HIV-1 broadly neutralizing antibodies demonstrate a high propensity for binding to heme.

Polyreactivity is the ability of antibodies to bind to various unrelated antigens with low affinities and is a frequent feature of HIV-1 broadly neutralizing antibodies (bNAbs). Besides naturally occurring polyreactivity, human immune repertoires contain antibodies that can acquire polyreactivity de novo, by their interaction with the heterocyclic cofactor molecule heme. Since polyreactivity could influence antibody functions, we investigated here the impact of cofactor-induced polyreactivity on HIV-1 bNAbs. To this end, we evaluated the binding to heme of 38 HIV-1 bNAbs and 43 influenza virus (Flu) neutralizing antibodies. The majority of HIV-1 bNAbs were heme reactive, whereas only few human anti-Flu antibodies interacted with this cofactor.
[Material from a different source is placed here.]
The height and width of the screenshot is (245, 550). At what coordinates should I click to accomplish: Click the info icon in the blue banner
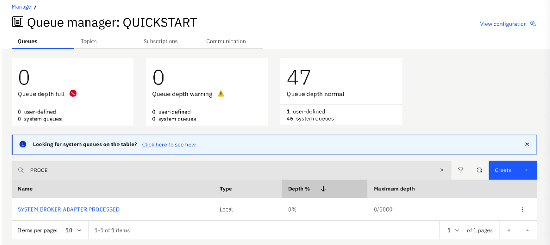tap(23, 144)
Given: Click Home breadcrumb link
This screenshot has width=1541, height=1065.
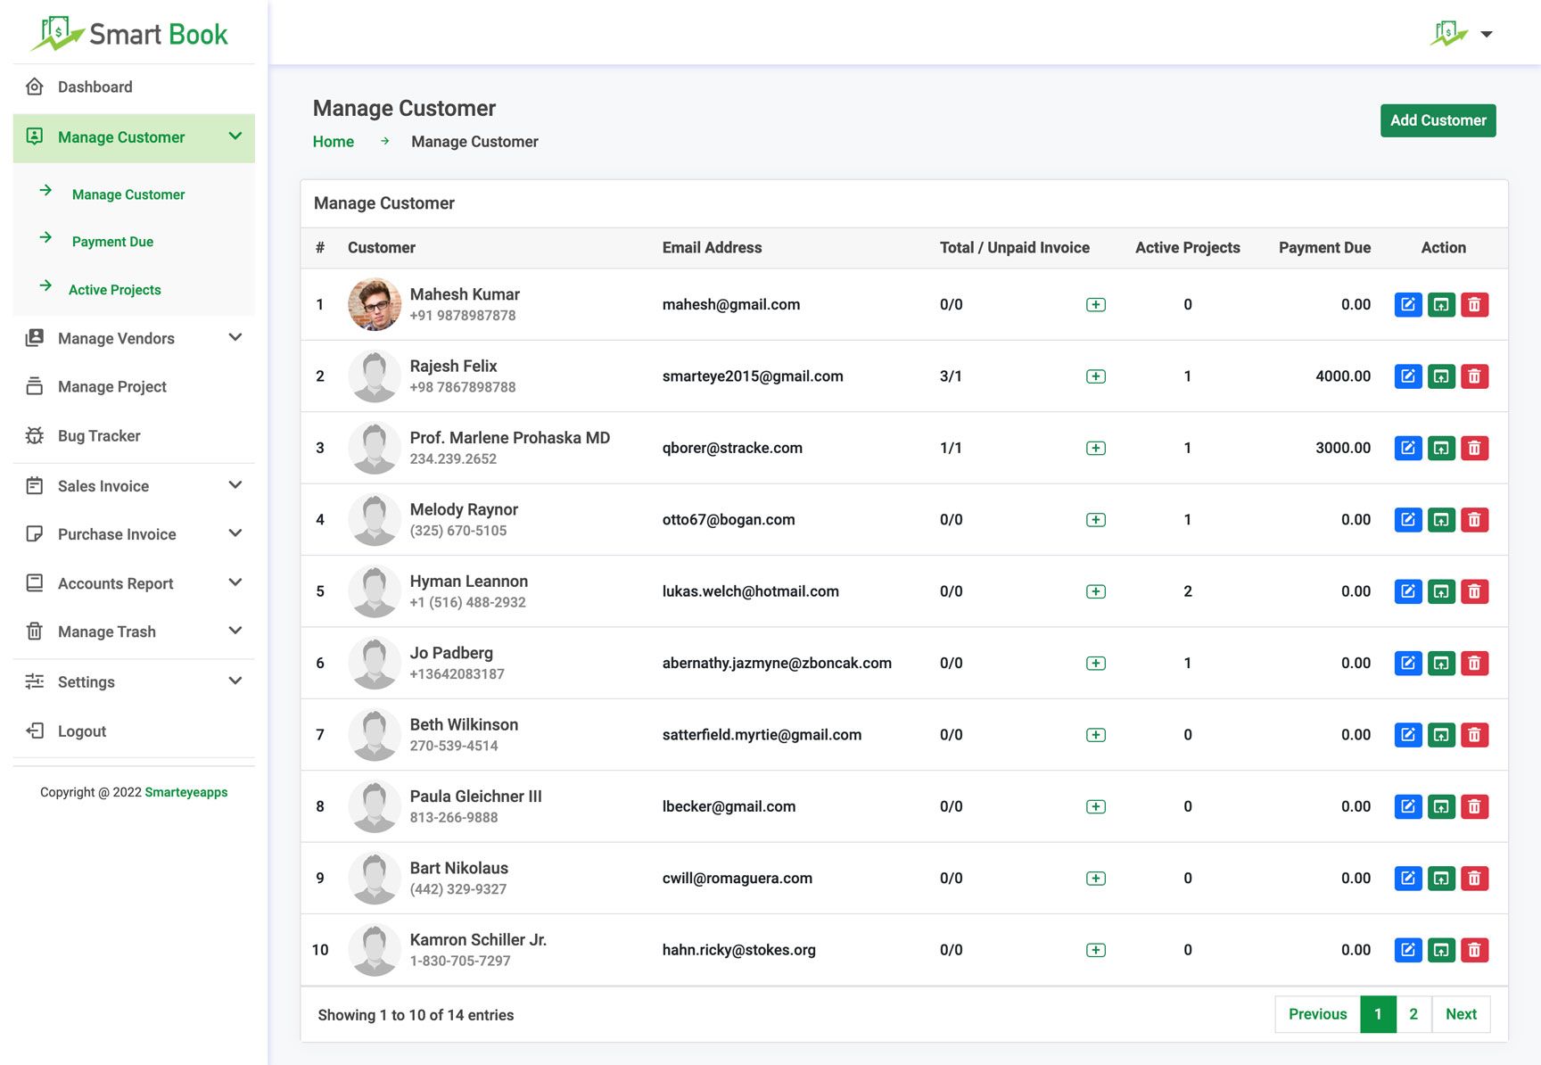Looking at the screenshot, I should tap(333, 142).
Molecular modeling and mutagenesis further showed that heme interacts with regions rich in aromatic and positively charged amino acid residues in bNAbs' paratopes. Strikingly, heme interaction with bNAbs strongly enhanced their intrinsic polyreactivity, while not altering their HIV-1 binding and neutralization potentials. Together, these findings contribute to a better understanding of the molecular properties of HIV-1-neutralizing Abs and underscore the importance of the interaction of bNAbs with heme under certain pathological conditions.